Task prompt |
Each line below that includes the word "link" adds one to the count; give that count and nothing else.

Saved entries

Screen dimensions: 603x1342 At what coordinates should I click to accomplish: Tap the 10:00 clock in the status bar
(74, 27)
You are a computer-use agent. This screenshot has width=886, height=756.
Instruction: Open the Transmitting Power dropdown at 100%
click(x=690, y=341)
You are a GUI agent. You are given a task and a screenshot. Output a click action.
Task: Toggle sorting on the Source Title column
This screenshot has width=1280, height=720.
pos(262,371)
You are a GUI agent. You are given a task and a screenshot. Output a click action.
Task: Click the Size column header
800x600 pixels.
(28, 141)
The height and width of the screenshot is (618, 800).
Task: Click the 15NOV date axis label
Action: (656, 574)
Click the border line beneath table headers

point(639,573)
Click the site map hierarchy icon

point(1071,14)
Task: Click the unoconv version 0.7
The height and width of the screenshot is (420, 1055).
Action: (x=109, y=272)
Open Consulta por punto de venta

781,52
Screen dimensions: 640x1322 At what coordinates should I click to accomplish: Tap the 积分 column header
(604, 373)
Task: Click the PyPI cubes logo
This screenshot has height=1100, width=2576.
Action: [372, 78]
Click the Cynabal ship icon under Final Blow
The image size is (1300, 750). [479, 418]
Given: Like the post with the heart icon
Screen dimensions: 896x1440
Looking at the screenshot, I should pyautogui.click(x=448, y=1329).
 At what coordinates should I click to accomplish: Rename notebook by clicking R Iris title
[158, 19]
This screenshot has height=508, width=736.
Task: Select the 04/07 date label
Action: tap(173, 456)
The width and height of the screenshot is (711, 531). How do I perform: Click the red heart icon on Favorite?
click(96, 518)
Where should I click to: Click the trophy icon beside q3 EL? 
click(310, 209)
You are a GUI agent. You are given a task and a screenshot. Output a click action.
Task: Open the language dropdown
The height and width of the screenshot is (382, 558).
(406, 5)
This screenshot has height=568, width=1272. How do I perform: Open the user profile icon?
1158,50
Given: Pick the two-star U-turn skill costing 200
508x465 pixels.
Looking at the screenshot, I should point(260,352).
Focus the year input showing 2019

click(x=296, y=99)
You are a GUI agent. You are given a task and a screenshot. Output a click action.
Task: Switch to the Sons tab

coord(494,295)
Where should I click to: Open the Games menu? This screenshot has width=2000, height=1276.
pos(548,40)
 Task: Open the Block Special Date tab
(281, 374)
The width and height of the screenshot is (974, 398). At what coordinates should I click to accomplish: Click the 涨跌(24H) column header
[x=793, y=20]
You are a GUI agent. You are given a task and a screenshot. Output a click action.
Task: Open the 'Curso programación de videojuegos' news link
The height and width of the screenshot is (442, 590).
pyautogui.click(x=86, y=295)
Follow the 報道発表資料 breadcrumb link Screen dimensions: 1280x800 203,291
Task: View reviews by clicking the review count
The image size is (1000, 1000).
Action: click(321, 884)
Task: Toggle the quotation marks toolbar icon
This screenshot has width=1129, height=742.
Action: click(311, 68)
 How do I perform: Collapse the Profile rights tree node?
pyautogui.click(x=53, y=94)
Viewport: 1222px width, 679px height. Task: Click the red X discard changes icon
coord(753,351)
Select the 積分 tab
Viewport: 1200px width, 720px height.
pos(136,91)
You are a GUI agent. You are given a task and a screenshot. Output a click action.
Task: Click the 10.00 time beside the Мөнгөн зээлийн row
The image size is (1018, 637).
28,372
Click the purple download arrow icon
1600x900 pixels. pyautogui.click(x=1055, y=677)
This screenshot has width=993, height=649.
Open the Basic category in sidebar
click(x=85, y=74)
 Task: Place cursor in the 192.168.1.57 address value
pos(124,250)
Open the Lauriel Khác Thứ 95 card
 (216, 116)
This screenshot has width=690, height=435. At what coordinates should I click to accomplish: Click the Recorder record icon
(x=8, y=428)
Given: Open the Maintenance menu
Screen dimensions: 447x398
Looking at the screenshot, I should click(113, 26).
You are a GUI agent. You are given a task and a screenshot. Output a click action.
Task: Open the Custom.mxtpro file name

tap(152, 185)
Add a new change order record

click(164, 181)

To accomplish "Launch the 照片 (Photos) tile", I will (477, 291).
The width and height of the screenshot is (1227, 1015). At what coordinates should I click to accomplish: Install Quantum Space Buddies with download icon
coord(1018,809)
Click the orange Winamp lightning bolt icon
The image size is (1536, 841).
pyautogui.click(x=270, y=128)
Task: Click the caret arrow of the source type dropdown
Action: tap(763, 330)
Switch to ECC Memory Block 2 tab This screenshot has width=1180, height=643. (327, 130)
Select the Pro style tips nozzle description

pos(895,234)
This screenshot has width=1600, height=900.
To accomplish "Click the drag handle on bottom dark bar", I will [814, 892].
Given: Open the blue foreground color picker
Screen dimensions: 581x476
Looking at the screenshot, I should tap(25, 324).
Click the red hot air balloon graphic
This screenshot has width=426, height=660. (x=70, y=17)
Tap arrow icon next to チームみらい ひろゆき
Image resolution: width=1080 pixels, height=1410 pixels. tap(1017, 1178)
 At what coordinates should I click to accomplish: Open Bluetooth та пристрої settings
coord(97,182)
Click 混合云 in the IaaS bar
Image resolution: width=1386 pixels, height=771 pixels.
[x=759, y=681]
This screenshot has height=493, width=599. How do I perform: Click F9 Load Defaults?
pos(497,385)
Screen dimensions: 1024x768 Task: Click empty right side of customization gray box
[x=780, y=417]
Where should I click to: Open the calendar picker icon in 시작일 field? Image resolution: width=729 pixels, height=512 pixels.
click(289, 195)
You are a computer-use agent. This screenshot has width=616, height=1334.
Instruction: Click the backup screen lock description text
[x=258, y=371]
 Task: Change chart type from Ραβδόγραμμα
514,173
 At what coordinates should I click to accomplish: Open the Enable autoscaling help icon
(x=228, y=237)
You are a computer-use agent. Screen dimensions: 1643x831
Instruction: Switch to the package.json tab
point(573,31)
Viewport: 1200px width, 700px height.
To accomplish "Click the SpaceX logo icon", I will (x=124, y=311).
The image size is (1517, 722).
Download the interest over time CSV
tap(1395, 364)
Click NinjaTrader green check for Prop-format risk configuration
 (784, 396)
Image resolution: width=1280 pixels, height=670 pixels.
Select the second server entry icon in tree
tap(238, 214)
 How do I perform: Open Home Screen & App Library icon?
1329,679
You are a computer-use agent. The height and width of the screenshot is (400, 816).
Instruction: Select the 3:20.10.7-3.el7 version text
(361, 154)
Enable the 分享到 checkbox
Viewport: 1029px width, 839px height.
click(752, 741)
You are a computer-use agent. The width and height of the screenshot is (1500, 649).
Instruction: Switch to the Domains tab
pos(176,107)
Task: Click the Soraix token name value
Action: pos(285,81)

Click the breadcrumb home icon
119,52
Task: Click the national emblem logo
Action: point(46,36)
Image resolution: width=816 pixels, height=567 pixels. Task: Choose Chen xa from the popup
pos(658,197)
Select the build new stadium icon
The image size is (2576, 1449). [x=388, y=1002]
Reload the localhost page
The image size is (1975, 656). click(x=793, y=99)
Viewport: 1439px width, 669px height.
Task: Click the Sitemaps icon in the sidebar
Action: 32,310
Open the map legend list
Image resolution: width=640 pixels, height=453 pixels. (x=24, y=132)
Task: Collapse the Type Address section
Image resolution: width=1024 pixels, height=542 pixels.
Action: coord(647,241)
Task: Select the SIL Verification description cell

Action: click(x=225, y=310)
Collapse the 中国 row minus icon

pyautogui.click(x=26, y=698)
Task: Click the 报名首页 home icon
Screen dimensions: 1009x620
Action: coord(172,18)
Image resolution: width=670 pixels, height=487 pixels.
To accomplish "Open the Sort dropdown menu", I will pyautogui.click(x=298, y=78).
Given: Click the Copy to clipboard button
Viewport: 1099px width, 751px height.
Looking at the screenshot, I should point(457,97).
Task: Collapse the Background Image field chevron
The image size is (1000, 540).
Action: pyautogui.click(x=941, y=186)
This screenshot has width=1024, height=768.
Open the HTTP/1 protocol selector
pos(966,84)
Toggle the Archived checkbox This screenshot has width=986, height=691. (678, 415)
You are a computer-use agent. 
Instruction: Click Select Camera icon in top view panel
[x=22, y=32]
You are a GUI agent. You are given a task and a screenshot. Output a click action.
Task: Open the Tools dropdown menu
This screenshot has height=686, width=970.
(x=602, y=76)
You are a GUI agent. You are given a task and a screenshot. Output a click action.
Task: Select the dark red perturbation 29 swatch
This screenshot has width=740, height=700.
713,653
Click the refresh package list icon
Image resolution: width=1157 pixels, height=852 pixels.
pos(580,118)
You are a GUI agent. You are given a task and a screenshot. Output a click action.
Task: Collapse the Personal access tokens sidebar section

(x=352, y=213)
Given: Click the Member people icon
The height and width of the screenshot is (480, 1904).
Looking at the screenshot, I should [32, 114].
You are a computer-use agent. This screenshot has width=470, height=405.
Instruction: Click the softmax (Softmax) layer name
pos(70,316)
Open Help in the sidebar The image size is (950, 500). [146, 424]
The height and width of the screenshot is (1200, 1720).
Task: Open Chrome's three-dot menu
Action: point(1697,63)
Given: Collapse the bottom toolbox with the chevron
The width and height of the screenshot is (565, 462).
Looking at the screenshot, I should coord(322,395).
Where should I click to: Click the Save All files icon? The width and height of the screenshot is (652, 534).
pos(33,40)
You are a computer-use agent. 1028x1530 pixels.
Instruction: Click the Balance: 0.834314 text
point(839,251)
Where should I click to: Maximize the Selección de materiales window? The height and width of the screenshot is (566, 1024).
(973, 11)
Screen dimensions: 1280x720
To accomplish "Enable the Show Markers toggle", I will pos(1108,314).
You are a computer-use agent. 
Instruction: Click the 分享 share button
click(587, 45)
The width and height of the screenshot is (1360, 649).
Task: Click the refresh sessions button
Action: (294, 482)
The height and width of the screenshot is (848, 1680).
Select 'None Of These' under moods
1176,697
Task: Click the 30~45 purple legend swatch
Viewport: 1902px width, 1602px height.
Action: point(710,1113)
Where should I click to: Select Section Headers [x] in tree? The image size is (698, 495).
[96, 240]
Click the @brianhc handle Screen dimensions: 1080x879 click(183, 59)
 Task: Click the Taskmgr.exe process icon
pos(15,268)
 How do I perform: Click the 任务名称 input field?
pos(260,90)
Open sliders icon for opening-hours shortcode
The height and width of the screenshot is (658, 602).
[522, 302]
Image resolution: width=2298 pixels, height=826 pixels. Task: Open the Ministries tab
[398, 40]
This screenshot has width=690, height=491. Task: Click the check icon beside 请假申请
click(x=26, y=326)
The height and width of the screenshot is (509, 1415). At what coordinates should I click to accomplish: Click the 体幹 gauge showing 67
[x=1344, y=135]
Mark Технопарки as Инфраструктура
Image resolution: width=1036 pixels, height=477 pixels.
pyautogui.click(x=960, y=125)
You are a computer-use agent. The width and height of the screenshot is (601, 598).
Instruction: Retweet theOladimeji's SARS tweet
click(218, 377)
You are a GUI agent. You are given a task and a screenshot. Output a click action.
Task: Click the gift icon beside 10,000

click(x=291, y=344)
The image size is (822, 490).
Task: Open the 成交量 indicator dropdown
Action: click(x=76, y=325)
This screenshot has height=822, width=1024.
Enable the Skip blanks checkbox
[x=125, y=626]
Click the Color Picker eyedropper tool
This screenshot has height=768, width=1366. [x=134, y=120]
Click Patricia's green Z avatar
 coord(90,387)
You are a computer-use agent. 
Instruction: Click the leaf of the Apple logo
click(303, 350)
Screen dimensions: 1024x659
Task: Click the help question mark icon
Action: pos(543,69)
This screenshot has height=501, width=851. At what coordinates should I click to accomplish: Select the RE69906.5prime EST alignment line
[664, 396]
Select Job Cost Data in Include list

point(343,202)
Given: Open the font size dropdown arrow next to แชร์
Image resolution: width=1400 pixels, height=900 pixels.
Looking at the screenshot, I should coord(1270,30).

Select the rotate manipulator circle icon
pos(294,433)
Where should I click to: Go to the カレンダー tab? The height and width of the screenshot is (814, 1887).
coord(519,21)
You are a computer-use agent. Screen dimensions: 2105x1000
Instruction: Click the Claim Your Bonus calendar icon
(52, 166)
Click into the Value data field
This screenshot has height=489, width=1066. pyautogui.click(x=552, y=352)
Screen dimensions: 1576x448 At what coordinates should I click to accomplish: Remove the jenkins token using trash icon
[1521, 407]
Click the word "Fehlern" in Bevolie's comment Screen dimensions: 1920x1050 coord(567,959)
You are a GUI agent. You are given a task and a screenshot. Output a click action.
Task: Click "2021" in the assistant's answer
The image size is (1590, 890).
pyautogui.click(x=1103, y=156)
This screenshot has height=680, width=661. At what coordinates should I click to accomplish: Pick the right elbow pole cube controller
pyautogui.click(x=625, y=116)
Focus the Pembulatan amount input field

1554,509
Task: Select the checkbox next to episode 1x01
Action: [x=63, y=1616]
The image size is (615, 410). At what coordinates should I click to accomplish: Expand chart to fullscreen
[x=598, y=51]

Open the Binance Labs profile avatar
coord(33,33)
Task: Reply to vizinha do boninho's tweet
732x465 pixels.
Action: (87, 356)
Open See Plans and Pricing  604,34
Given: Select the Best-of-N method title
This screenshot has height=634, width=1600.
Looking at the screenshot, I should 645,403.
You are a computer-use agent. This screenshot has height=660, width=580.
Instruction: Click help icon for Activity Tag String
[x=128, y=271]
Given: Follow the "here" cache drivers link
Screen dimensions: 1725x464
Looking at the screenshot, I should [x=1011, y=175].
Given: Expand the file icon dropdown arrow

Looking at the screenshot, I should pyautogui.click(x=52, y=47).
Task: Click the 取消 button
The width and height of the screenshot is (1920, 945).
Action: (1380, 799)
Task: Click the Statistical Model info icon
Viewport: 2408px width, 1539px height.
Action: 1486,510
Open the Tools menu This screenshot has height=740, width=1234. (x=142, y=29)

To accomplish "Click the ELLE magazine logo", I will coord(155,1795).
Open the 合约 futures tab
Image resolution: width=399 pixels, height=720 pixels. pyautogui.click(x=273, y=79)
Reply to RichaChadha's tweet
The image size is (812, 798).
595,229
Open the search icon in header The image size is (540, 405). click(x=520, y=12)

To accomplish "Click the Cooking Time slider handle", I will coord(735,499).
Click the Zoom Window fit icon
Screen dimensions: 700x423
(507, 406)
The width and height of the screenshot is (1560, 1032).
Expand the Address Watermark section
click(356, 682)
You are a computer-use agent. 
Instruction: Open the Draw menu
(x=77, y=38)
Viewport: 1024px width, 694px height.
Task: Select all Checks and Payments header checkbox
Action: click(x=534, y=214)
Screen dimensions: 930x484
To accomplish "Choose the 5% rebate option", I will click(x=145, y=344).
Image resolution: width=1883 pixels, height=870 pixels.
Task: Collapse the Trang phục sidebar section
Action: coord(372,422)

Exercise solution |
3